**Work instructions:**
Report every line of the items below that contains the string "point", matching case exactly.

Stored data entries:
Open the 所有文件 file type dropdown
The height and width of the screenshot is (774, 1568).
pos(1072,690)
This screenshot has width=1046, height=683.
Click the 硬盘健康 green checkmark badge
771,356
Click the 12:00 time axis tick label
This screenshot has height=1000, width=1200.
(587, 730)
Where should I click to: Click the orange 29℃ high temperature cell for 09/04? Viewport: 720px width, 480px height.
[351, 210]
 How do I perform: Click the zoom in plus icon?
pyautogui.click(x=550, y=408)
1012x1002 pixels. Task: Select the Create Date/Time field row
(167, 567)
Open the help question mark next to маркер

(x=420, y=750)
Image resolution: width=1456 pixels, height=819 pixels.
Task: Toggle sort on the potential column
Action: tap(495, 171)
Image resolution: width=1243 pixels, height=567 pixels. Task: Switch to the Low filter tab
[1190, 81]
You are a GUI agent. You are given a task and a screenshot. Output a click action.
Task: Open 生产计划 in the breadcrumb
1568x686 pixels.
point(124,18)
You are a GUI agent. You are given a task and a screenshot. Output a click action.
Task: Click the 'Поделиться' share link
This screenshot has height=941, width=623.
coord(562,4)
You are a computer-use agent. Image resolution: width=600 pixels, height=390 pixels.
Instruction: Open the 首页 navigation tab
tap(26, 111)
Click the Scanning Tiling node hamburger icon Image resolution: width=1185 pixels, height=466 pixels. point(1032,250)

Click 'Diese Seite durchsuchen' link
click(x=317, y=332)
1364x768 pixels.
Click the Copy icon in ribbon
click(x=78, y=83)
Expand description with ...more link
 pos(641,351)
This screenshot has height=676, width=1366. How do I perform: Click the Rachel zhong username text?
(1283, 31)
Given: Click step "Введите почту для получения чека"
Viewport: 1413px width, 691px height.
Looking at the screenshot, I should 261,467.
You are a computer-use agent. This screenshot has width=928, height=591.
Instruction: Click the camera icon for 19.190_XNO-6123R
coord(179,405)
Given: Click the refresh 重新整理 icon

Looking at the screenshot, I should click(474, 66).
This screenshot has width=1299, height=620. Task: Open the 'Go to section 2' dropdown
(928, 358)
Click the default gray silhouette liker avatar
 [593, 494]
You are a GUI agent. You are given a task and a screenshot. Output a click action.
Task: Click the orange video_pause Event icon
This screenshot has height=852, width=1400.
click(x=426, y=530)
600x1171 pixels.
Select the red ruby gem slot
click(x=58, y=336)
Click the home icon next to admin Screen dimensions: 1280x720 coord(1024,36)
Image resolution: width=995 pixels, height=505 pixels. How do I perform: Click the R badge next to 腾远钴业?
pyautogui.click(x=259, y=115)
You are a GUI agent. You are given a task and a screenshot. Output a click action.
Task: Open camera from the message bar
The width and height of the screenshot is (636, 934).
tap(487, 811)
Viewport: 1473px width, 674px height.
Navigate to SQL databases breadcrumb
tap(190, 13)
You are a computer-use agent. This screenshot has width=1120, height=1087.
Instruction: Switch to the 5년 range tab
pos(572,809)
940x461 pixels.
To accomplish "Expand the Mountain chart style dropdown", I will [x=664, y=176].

**Response to the task:**
point(124,18)
Click the Scanning Tiling node hamburger icon Image resolution: width=1185 pixels, height=466 pixels. point(1032,250)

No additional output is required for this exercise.